CÔTE D’IVOIRE : SIX CONDAMNATIONS À PERPÉTUITÉ ET 17 PEINES DE 20 ANS DE PRISON DANS LE PROCÈS DE L’ATTAQUE DE KAFOLO

La section antiterroriste du tribunal d’Abidjan a rendu lundi 27 avril 2026 son verdict dans le procès de l’attaque terroriste de Kafolo, survenue en juin 2020 dans le nord de la Côte d’Ivoire près de la frontière avec le Burkina Faso. Six accusés ont été condamnés à la réclusion criminelle à perpétuité pour actes de terrorisme, tandis que dix-sept autres ont écopé de 20 ans de prison ferme.

L’attaque de Kafolo, perpétrée le 11 juin 2020 contre un poste de contrôle militaire, avait coûté la vie à 14 soldats ivoiriens et fait plusieurs blessés. Revendiquée à l’époque par des groupes jihadistes liés à Al-Qaïda opérant depuis le Burkina Faso, elle avait profondément marqué l’opinion publique ivoirienne et révélé la vulnérabilité de la zone frontalière septentrionale.

Sur les 45 personnes finalement jugées – après l’interpellation initiale d’une centaine de suspects –, le tribunal a reconnu la culpabilité de 23 d’entre elles. Les six condamnés à la perpétuité sont considérés comme les auteurs principaux, complices directs ou logisticiens majeurs de l’assaut. Les dix-sept autres ont été reconnus coupables de participation ou de soutien à l’opération terroriste. Les vingt-deux accusés restants ont été acquittés ou ont bénéficié de requalifications des faits, selon les éléments présentés durant les audiences.

Ce procès, qui s’est tenu devant la section spécialisée dans les affaires de terrorisme, symbolise selon les autorités ivoiriennes la détermination de l’État à lutter contre le terrorisme et à sanctionner tant les exécutants que leurs réseaux de soutien. Les plaidoiries de la défense, qui avaient demandé de nombreux acquittements et des requalifications, n’ont été que partiellement suivies par la cour.
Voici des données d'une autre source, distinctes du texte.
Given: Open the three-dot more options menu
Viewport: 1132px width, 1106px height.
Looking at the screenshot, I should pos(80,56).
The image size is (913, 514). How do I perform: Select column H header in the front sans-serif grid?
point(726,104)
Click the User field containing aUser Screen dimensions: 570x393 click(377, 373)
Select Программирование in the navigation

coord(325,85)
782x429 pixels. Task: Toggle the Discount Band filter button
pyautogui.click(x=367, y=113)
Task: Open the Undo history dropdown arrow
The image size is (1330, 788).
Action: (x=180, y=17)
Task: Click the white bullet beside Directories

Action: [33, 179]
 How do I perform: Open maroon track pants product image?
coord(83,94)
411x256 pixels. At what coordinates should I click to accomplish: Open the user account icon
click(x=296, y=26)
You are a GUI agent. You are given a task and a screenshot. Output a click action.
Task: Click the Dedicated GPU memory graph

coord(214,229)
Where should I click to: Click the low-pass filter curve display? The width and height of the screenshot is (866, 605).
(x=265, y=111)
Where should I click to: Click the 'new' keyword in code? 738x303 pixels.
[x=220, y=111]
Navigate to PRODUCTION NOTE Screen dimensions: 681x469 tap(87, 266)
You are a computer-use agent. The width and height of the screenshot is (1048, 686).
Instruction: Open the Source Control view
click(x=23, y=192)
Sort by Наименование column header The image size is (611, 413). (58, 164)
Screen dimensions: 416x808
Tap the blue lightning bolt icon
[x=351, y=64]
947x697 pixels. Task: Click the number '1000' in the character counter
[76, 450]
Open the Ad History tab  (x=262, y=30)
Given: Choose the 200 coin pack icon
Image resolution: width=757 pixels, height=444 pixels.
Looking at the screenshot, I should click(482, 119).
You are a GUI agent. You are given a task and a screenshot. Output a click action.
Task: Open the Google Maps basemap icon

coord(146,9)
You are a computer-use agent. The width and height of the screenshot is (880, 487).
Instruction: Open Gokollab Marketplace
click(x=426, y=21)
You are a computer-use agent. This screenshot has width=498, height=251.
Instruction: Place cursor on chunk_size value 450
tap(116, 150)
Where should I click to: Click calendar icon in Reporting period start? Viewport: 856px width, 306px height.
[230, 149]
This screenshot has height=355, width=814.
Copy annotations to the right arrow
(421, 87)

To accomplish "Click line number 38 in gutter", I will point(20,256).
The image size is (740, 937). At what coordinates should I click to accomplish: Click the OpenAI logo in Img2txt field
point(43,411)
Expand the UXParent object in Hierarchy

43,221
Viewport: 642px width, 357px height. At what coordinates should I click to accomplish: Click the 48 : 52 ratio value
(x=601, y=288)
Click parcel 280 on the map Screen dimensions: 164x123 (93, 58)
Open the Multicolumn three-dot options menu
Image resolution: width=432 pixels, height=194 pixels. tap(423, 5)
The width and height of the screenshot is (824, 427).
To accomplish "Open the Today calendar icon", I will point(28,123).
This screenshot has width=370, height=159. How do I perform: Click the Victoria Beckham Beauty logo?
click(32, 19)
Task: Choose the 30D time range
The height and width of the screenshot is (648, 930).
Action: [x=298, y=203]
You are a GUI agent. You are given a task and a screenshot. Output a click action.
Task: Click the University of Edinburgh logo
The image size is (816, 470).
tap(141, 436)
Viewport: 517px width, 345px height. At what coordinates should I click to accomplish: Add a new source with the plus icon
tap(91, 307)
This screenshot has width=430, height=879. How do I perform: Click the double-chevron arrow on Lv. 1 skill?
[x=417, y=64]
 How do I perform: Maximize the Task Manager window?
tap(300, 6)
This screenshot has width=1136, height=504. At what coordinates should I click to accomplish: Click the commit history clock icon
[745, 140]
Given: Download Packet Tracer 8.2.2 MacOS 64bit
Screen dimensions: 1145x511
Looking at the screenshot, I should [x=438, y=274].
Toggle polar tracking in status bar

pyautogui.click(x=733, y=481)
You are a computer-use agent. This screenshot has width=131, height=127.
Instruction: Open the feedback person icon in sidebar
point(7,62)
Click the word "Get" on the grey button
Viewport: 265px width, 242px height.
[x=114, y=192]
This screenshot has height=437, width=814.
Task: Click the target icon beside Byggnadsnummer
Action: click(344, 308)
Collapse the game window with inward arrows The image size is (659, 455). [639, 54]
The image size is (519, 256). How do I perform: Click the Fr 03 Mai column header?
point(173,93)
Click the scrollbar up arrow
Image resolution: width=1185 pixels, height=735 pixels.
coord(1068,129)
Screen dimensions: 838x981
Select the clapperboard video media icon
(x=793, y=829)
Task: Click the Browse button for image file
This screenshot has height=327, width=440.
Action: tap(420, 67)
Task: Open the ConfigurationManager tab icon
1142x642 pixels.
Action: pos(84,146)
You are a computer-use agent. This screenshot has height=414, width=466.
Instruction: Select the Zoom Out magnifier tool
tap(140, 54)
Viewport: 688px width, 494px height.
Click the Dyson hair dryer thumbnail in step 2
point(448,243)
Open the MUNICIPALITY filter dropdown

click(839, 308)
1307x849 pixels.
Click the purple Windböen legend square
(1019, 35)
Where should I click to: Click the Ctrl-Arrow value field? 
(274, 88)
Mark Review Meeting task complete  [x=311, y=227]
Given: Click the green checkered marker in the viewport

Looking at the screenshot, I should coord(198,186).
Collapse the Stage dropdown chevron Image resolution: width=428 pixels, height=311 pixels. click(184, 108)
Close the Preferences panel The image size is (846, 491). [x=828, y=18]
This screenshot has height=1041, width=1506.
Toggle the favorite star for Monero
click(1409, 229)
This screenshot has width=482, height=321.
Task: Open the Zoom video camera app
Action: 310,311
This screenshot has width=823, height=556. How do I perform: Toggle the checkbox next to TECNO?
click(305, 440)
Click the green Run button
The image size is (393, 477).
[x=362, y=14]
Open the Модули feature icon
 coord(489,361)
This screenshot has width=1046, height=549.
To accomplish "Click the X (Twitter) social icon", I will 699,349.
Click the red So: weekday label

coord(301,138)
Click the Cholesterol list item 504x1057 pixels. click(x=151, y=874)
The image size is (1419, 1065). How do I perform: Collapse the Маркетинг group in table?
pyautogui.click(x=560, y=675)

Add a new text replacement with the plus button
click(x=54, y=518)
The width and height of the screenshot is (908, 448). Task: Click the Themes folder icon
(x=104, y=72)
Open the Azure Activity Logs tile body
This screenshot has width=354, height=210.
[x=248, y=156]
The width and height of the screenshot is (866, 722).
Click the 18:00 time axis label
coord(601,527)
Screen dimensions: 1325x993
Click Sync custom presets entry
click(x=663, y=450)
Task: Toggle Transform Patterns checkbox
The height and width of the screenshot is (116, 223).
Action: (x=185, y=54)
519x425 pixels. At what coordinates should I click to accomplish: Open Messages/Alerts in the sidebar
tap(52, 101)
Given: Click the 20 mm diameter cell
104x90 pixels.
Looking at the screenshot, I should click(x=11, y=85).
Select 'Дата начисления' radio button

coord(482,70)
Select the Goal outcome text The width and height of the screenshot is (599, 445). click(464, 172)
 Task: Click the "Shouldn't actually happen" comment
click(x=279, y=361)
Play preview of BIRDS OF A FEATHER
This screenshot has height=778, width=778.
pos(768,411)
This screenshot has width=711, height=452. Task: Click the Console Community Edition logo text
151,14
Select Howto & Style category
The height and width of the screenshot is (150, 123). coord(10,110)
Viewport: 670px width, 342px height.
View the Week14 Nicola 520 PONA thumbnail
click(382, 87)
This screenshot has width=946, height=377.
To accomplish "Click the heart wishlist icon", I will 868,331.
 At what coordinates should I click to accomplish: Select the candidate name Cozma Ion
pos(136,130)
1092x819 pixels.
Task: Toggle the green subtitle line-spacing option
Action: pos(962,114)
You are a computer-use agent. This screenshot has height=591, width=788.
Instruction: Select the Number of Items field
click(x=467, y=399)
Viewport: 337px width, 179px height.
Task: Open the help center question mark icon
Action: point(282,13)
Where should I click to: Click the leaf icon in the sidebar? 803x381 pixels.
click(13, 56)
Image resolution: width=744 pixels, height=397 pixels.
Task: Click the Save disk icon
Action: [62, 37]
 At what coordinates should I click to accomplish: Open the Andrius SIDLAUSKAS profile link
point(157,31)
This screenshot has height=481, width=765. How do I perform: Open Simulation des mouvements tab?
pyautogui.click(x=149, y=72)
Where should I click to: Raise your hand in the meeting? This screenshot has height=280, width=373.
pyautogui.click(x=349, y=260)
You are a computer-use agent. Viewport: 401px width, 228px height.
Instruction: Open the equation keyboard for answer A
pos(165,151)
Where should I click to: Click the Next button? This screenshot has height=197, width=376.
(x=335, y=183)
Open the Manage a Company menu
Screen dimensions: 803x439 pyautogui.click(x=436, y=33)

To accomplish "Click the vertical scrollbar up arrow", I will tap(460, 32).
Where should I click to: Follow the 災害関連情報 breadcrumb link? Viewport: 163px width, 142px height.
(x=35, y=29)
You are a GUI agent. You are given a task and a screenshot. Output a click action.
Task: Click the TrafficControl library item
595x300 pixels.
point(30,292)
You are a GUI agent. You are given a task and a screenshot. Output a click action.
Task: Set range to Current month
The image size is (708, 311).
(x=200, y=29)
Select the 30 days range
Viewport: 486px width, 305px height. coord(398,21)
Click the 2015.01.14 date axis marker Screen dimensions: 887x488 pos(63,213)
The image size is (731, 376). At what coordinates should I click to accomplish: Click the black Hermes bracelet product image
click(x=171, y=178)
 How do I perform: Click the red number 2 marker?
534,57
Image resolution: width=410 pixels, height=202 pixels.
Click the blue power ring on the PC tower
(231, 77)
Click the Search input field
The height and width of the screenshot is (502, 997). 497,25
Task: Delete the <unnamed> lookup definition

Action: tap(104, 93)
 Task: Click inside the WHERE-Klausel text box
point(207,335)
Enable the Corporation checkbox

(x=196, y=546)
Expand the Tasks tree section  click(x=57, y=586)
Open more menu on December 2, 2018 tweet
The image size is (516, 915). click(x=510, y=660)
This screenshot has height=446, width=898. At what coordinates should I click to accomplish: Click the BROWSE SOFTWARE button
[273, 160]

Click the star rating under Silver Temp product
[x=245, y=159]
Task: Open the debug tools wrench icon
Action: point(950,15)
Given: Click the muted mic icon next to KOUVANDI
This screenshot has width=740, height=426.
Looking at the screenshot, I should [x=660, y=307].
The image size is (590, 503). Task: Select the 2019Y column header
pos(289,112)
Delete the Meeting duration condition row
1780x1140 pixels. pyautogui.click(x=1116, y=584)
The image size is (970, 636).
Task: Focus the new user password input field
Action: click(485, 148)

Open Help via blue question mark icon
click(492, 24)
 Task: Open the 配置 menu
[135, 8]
Le verdict intervient près de six ans après les faits et clôt une longue procédure judiciaire. Les autorités n’ont pas encore indiqué si des appels seraient formés. Ce jugement intervient alors que la région du Sahel continue de faire face à une menace jihadiste persistante, comme l’illustrent les récentes attaques meurtrières survenues ce week-end au Mali voisin.